• The input
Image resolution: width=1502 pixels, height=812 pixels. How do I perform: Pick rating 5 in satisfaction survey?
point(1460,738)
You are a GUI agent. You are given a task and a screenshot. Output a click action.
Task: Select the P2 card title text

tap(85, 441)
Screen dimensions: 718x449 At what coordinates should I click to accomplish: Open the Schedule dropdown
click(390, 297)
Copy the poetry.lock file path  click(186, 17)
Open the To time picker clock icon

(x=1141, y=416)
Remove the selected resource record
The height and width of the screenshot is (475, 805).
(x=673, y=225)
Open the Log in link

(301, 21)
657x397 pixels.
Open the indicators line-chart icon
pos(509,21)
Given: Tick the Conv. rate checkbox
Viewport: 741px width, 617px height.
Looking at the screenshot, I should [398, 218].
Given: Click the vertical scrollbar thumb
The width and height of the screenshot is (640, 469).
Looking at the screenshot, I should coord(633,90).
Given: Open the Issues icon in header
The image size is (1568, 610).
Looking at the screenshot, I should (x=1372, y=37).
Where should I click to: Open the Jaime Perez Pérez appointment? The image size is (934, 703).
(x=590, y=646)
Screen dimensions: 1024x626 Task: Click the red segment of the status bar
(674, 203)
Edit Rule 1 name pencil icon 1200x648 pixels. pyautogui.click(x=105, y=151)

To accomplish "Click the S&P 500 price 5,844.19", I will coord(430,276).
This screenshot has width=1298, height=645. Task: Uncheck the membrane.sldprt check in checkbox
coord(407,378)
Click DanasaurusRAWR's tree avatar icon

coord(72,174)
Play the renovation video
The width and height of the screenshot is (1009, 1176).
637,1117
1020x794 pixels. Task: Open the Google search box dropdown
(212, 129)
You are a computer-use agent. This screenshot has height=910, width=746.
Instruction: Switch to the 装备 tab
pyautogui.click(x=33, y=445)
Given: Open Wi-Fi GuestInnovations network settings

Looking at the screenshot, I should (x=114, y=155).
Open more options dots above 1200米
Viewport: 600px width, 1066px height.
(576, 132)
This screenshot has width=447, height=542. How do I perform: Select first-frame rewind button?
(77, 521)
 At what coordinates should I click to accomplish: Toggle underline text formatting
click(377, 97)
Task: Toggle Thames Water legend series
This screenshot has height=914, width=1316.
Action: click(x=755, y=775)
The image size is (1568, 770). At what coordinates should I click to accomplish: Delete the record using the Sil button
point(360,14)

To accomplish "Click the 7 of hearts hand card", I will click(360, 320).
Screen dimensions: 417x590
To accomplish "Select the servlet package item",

• Assignment
In the material above, find the line with "The image size is (1568, 770)."; then retype it and every line after it through the last, exactly as written.

• Solution for this problem
The image size is (1568, 770). At what coordinates should I click to accomplish: Delete the record using the Sil button
point(360,14)

To accomplish "Click the 7 of hearts hand card", I will click(360, 320).
Screen dimensions: 417x590
To accomplish "Select the servlet package item",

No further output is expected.